Но ведь это же – Кафка! Разве может быть Кафка на пороге первого тысячелетия? Нет, конечно. Он будет в своё время, много позже, и уйдёт, разочарованный в творчестве, невостребованный читателями при жизни, и лишь душа его узнает о том, что он стал писателем мирового масштаба.
Я встретил его сейчас.
И задумался – стоит ли писать роман, если он будет написан гениально другим, более достойным, хотя и не скоро?
Вспомнил о жене. Захотелось, чтобы она была здесь. Подспудная досада, оттого, что её нет сейчас рядом.
Окончательно понимаю, что мне не удастся написать роман – не хватает усидчивости, сосредоточенности.
Глубоко вздыхаю.
Открываю глаза и делаю сэлфи.
Включаю камеру, рассказываю вслух о путешествии, парении в чудесном. Слушаю и не узнаю в тишине свой голос и себя в этом повествовании.
Фоном вплывают другие голоса.
Они возвращают туда, откуда началось путешествие.
Разные люди.
Я не интересуюсь, кто они, почему сейчас присутствуют здесь. Мне не нужны посторонние.
Когда в мою тишину вероломно врывается картавый вороний крик или звонкое чириканье воробья, я это чувствую сразу.
Появляется страх при мысли, что я перейду в иное измерение, чтобы уже не вернуться.
Я выключаю камеру.
Смотрю на высокие деревья леса, туда, где условная линия очерчивает видимость, данную зрачку.
Понимаю, что ухожу. Нет – улетаю.
Легко.
Страх исчезает, я улыбаюсь.
Роняю голову на книжку, медленно превращаюсь в подвижный пузырёк кислорода.
Теперь уж насовсем.
Мне невыразимо хорошо и сладостно.
Свет фонарей на снегу – синеватый, фиолетовый в изломах. От этого ещё холодней, если долго смотреть.
Зима обильна снегом, коварна перепадами температуры.

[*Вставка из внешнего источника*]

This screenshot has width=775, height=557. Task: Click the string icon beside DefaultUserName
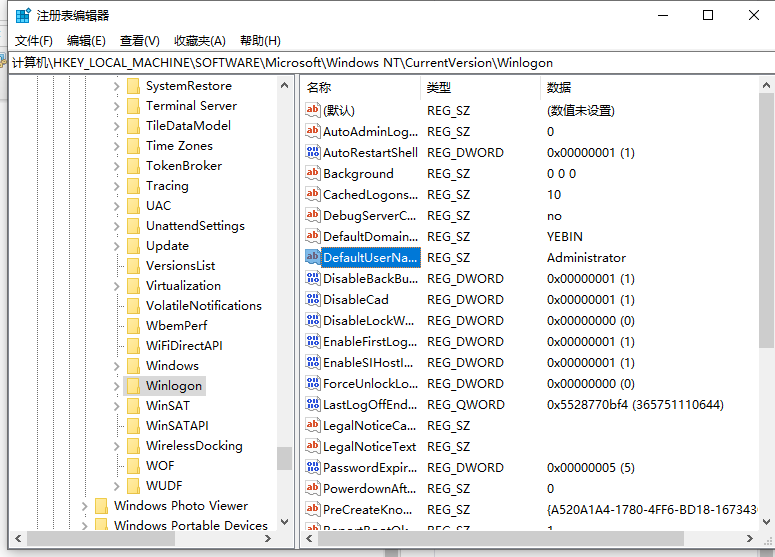pos(313,258)
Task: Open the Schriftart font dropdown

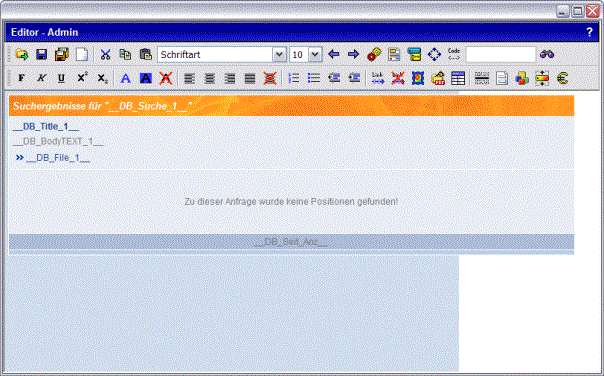Action: [x=221, y=54]
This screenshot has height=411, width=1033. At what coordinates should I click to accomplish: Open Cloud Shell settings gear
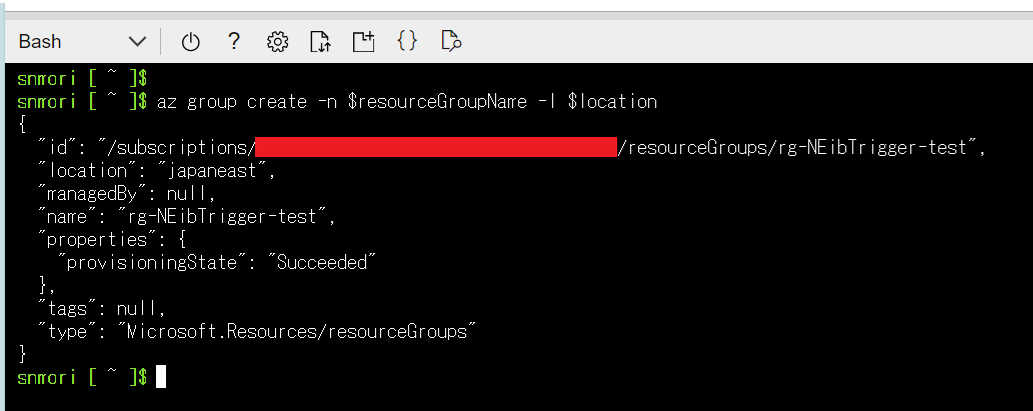[278, 41]
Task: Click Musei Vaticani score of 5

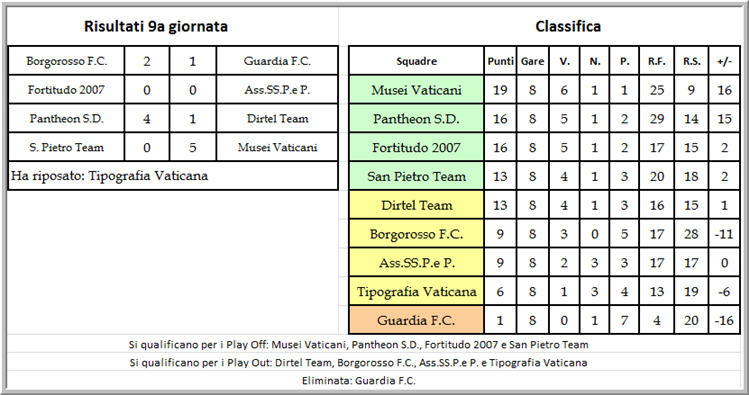Action: pos(193,147)
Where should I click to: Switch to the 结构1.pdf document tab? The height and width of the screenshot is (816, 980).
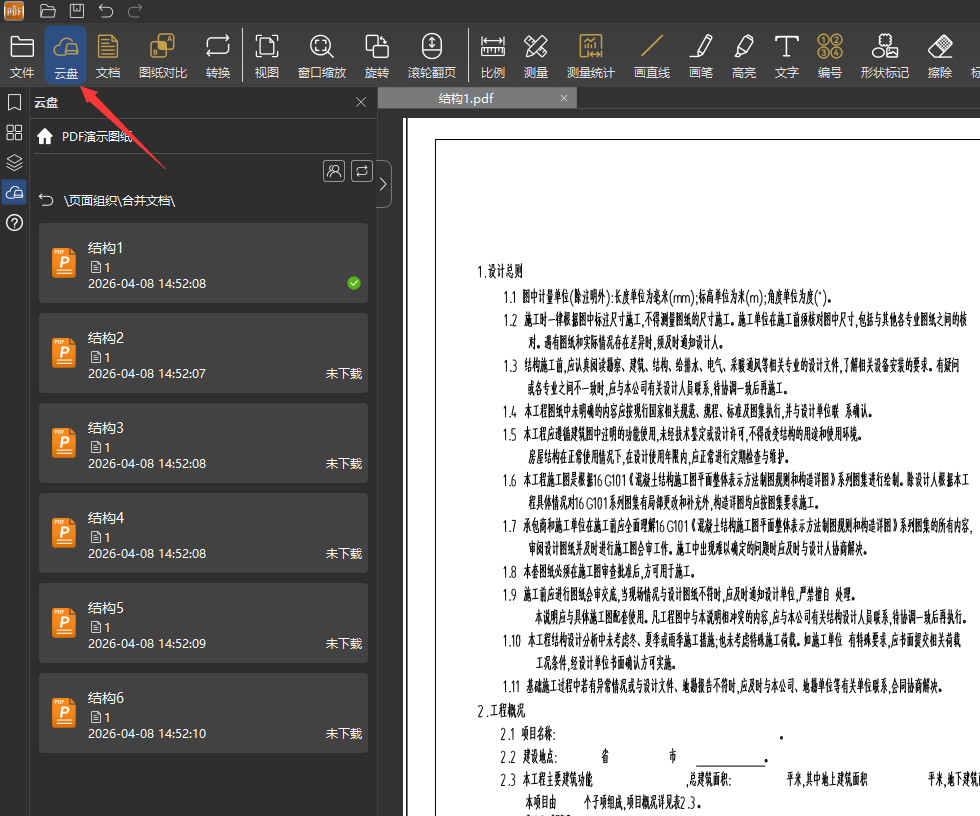click(x=466, y=98)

Хрусткая наледь под ногами готовит подлую подножку.
Сосульки свисают прозрачные, нацелены вниз, опасно.
Людей мало. Вечер. Будний день уставшей зимы закатывается в темень.
Автобус старый, добитый, может быть, это его последний сезон. Так жалобно он стонет на ухабах.

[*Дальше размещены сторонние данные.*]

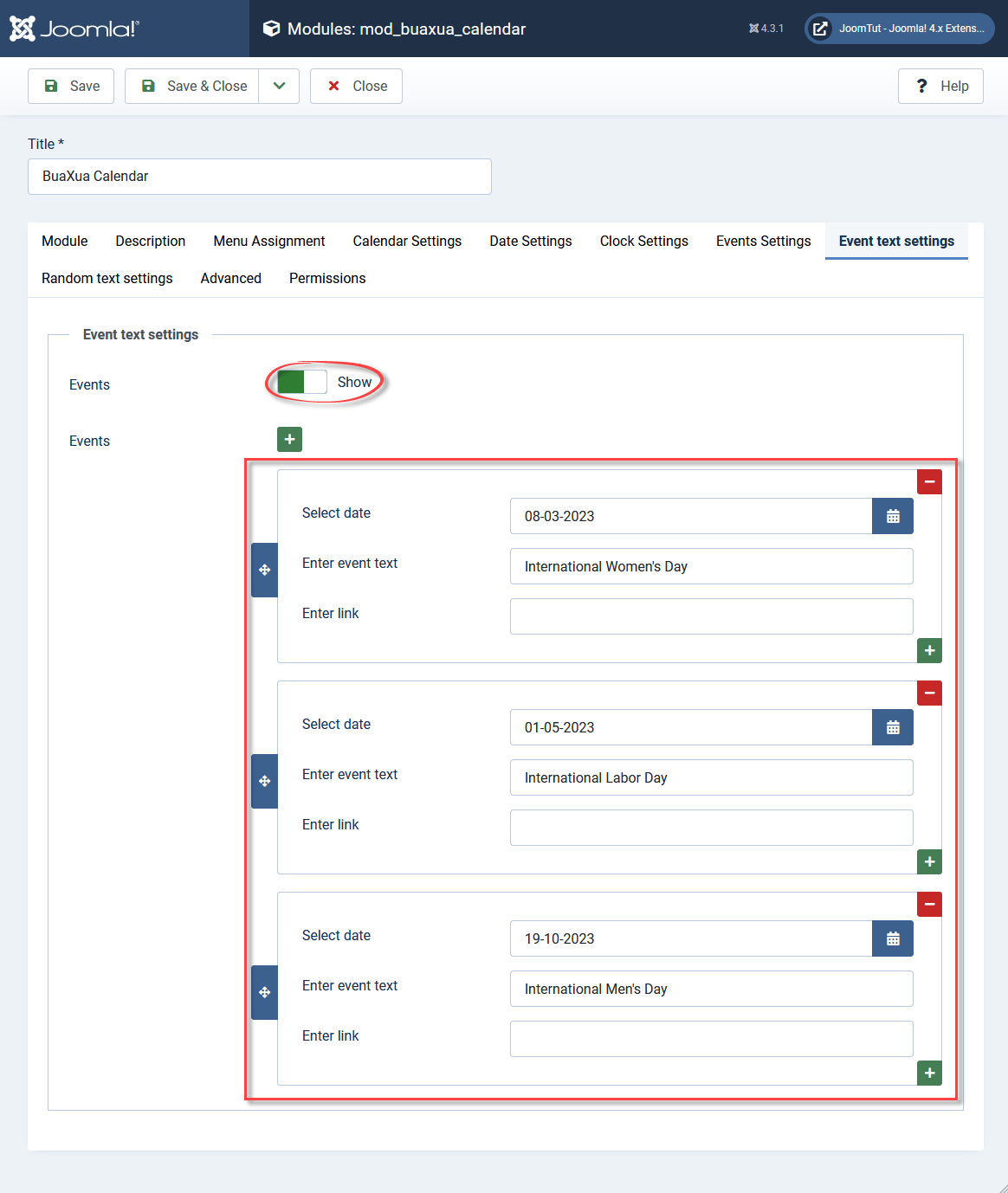Open calendar picker for 01-05-2023 date
Image resolution: width=1008 pixels, height=1193 pixels.
click(893, 727)
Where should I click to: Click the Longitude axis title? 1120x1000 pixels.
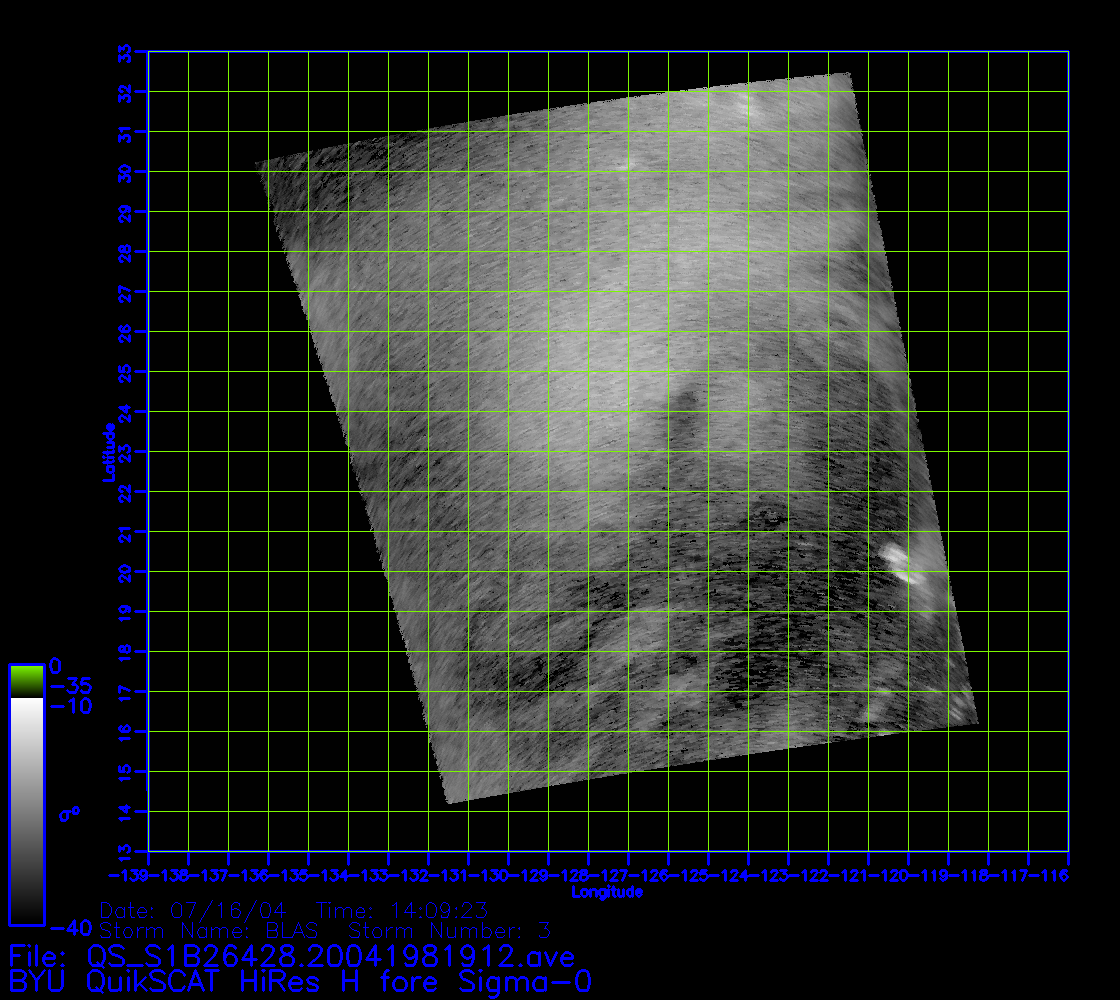click(607, 891)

В салоне жарко, удушливо в зыбкой вате сизого тумана. Откуда-то снизу, из-под пола, сквозь дырявый корпус пробивается в салон дымный выхлоп солярки. Глаза щиплет слезоточиво.
Мальчик. Нескладный подросток. Черты лица мелкие, скуласт, подбородок выдаётся вперёд, и в зимней шапке голова кажется квадратной.
Он троеперстием делает проталинку в наледи окна. Дышит морозным холодом инея. Кажется ему, что это спасение от автобусного угара.
Мрак и бесприютность зимы сменяются освещёнными пятнами. Здесь люди, суетливая жизнь городской несуразности. Окраина.
Проталинка затекает студёной влагой. Пальцы холодные мальчик прикладывает ко лбу. Ему нравится.
После усиленного дыхания на ледяное окно – охлаждает разгорячённый лоб. Ему вдруг кажется, что если ещё растопить лёд пальцами, то получится дырка на улицу. Тогда он прислонится ртом к дыре и спасётся от автобусного удушья.
«Избушка ледяная, избушка лубяная», – думает он, погружаясь в лёгкое забытьё.
Большая серая папка из дерматина, с рисунками и эскизами внутри, топорщится рядом на сиденье. Две ручки из растрёпанных витых верёвок. Углы изломаны, потёрты.
Урок рисования закончен. Домой ехать почти час, с пересадкой в метро.